__Problem details__.
Records follow. Print exactly the lines from the one that has "Given: Click the save project icon" through the one that has "Where should I", inclusive, and omit the pictures.
[Records for processing — start]
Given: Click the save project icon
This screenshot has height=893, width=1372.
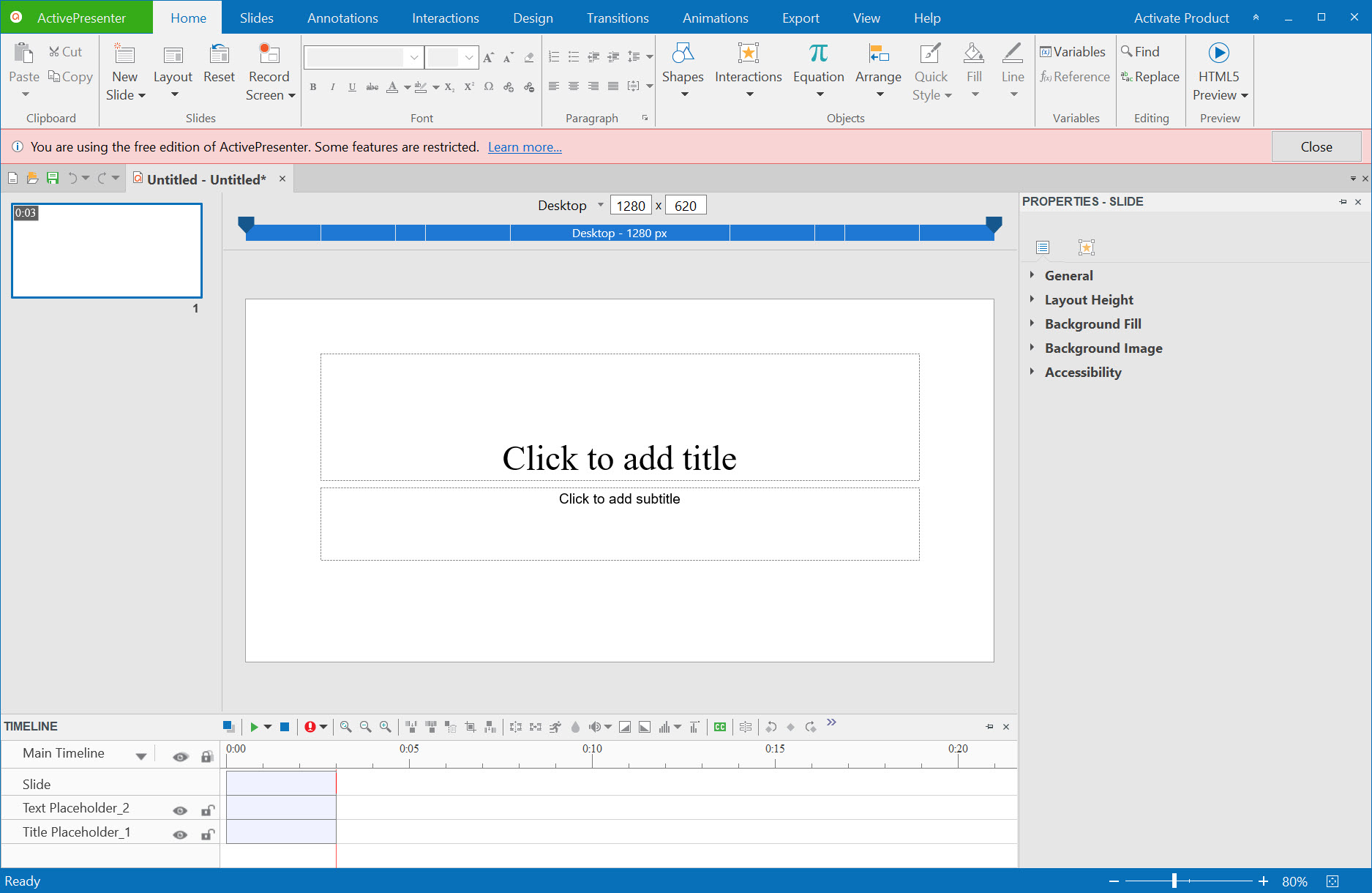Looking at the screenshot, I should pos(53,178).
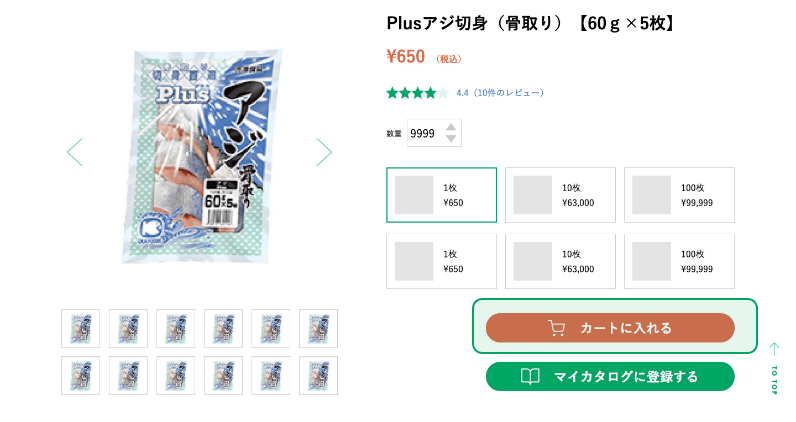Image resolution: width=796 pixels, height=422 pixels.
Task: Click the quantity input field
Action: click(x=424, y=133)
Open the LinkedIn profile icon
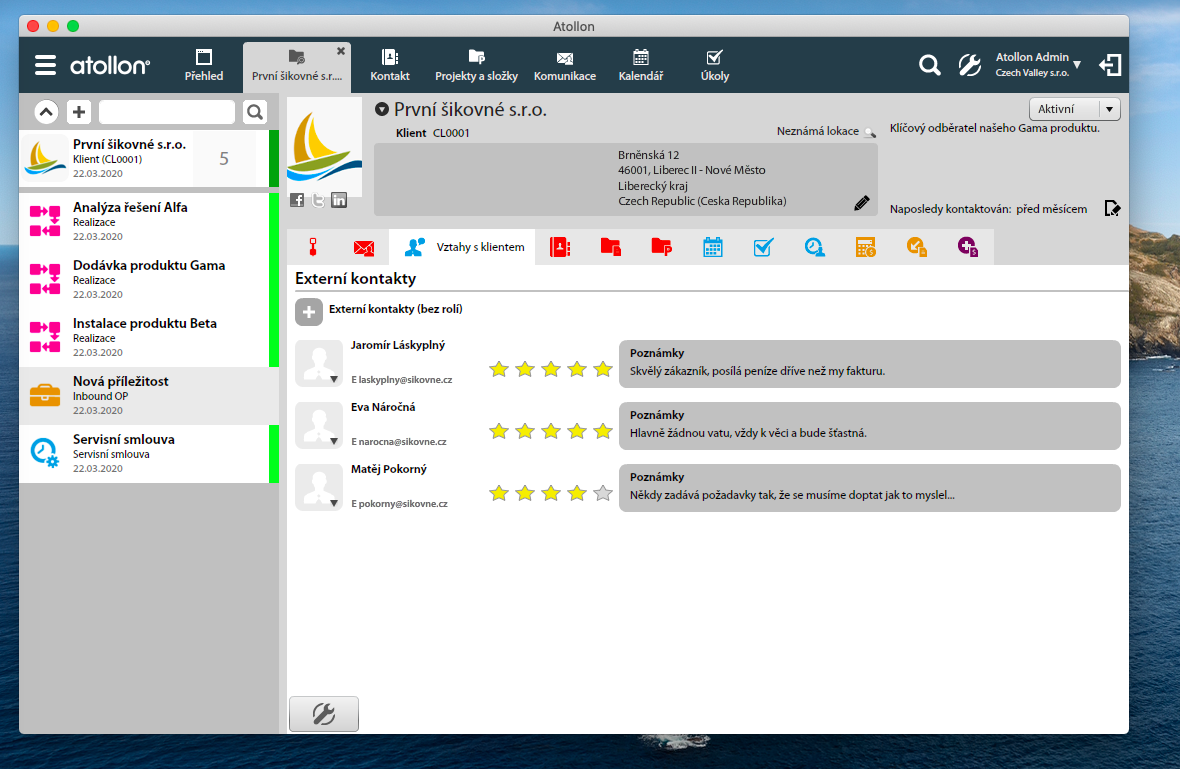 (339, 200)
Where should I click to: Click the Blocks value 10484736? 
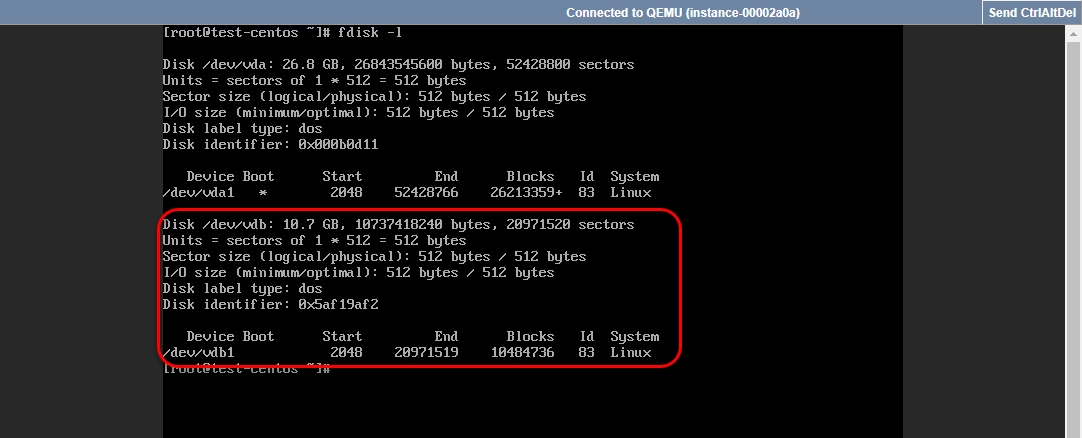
[Records for processing — finish]
[Records for processing — start]
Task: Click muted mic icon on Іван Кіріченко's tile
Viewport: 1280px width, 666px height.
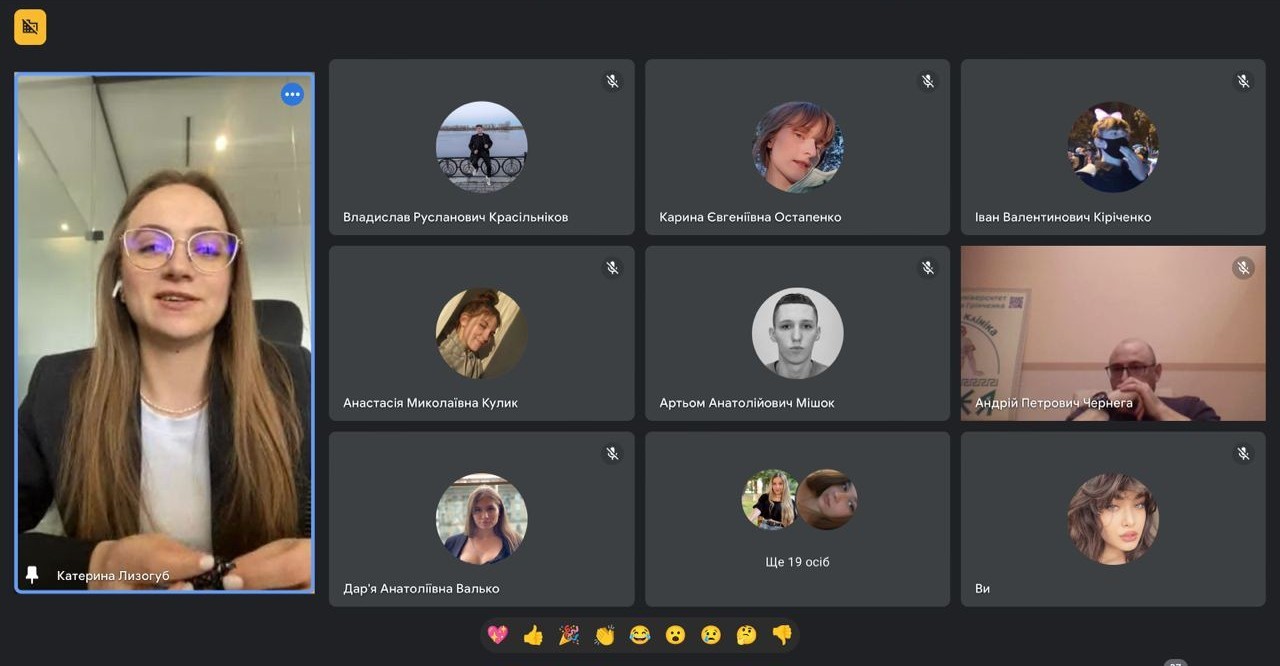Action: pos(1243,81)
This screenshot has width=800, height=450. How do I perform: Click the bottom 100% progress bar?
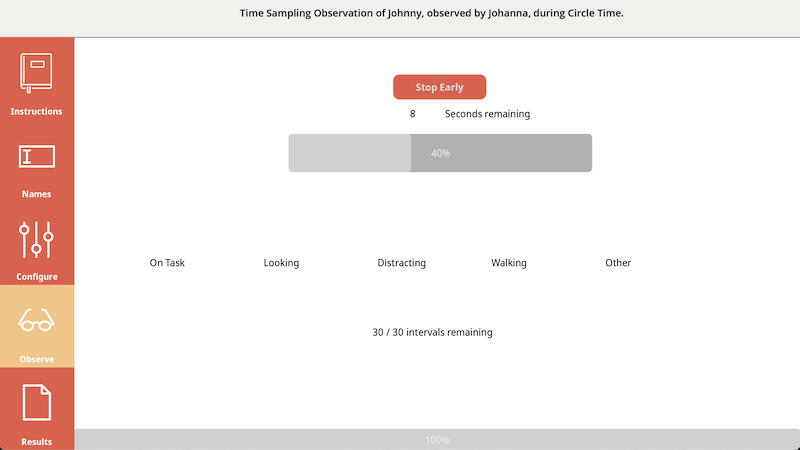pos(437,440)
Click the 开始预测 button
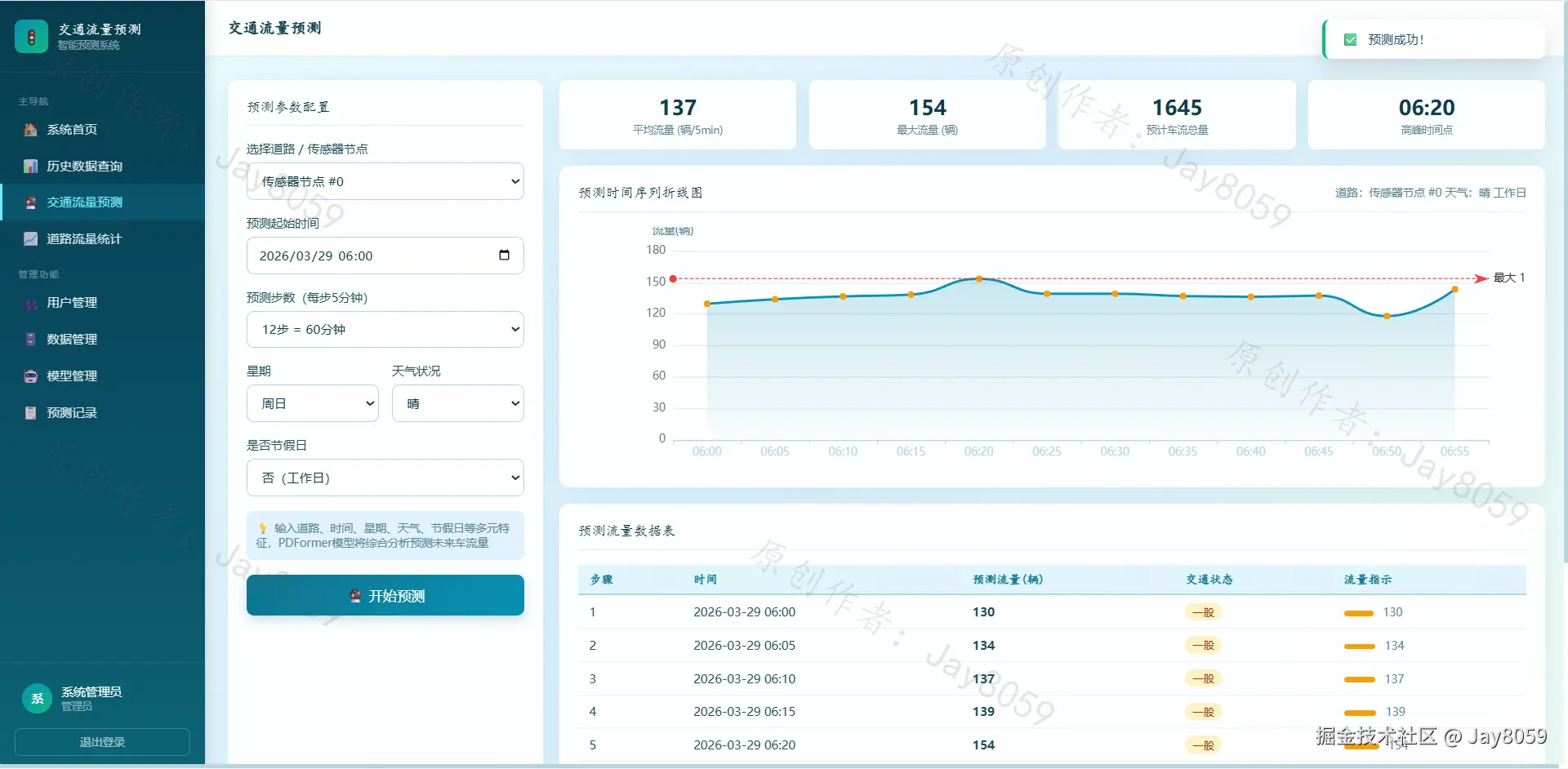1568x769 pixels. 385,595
[Records for processing — finish]
[Records for processing — start]
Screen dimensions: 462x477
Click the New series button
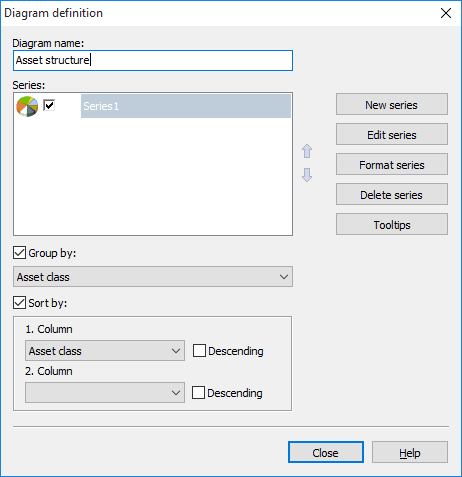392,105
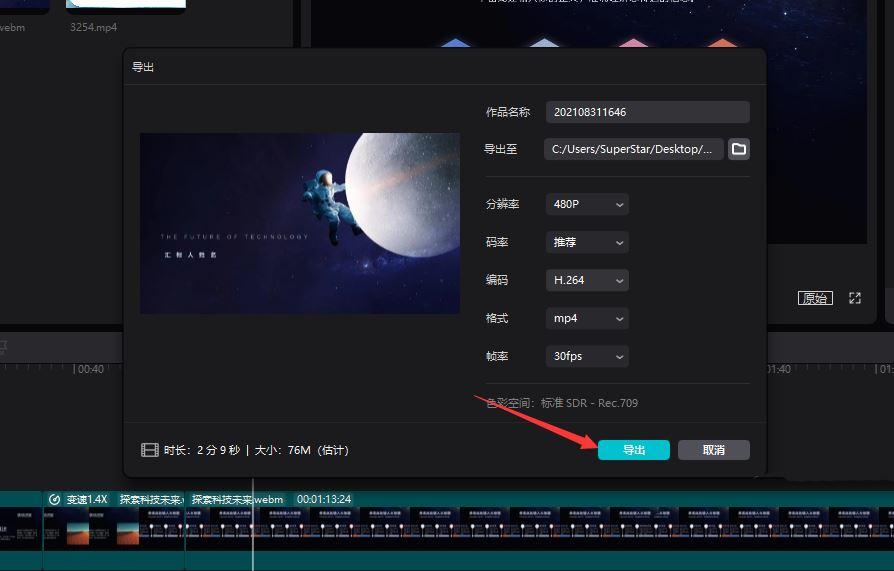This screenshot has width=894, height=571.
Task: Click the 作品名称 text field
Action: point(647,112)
[Records for processing — finish]
__Problem solution__.
Given: Click the save project icon
This screenshot has height=893, width=1372.
Looking at the screenshot, I should pos(53,178).
Image resolution: width=796 pixels, height=422 pixels.
Task: Click the quantity input field
Action: click(x=424, y=133)
Open the LinkedIn profile icon
 (339, 200)
Where should I click to: Click the Blocks value 10484736? 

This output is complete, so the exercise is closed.